Flow properties of soils are helpful to describe the soils' response on mechanical loading, which occurs naturally (e.g., caused by growing roots or drilling earthworms) or anthropenically (e.g., in the course of management practices like tillage) In order to determine the effect of bacterial or plant exudation induced changes of soil strength and soil's flow behavior soil samples of the Bt horizons of a haplic Luvisol were saturated with pure water or with aqueous solutions of biological model substance. We chose xanthan gum as a bacterial exudate which represents the chemical alteration of soil microorganism, while polygalacturonic acid has been used as a root's mucilage analog. Surface tension and viscosity of these aqueous solutions were determined, and soil samples' flow properties were obtained with the help of rheometry.
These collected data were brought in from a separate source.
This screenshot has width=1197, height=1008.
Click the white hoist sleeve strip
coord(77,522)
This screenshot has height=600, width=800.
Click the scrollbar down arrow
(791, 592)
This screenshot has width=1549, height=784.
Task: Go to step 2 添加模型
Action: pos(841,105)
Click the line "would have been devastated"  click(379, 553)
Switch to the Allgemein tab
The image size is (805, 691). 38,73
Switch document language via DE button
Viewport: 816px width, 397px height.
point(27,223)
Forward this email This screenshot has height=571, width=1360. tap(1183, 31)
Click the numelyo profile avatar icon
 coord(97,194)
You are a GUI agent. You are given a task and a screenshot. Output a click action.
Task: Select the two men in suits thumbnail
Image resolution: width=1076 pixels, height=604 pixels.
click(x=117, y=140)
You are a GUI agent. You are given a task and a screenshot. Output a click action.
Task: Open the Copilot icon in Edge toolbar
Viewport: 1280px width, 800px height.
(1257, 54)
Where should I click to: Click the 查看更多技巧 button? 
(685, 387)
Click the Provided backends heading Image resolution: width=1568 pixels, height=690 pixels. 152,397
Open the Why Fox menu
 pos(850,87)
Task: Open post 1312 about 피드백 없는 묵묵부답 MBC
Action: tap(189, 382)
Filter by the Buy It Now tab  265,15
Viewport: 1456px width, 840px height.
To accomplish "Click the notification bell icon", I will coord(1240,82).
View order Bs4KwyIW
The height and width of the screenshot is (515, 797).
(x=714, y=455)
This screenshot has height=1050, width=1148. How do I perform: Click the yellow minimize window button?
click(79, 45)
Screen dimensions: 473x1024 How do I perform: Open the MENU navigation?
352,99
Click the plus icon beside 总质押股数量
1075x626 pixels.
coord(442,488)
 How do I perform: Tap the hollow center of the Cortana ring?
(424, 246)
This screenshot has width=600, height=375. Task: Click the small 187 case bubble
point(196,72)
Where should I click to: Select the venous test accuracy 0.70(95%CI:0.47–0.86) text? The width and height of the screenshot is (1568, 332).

By applying amplitude sweep tests to the soil samples soil stability related parameters were determined [loss (G″) and storage (G′) moduli, representing the plasticity or elasticity of soils, respectively] or calculated [namely, the loss factor (ratio of G and G′), Integral Z (a strain-stress dependent sum-parameter) and the linear viscoelastic range (where no changes in soil structure occur)]. We hypothesized that (I) flow properties of used model substances differ from those of pure water and, (II) biological model substances influence the water content at defined matric potential caused by e.g., altered surface tension, thus influencing parameters that were related to soil stability. Furthermore, (III) the impact of biological model substance depends on the shear rate that is applied to achieve the soil's deformation because some biological model substances show non-Newtonian flow. So far and to our knowledge this is the first rheological work on soils that evaluates the effect of differing shear rates on elastic and plastic deformation statistically. We found the impacts of biological model substances on soils' flow properties to be not only dependent of origin (plan or bacterial), concentration and matric potential, but also on deformation intensities. Due to chemical particularities of PGA a deformation induced soil stabilization was observed. Leading to the conclusion that deformation processes e.g., in the rhizosphere are much more complex than previously thought.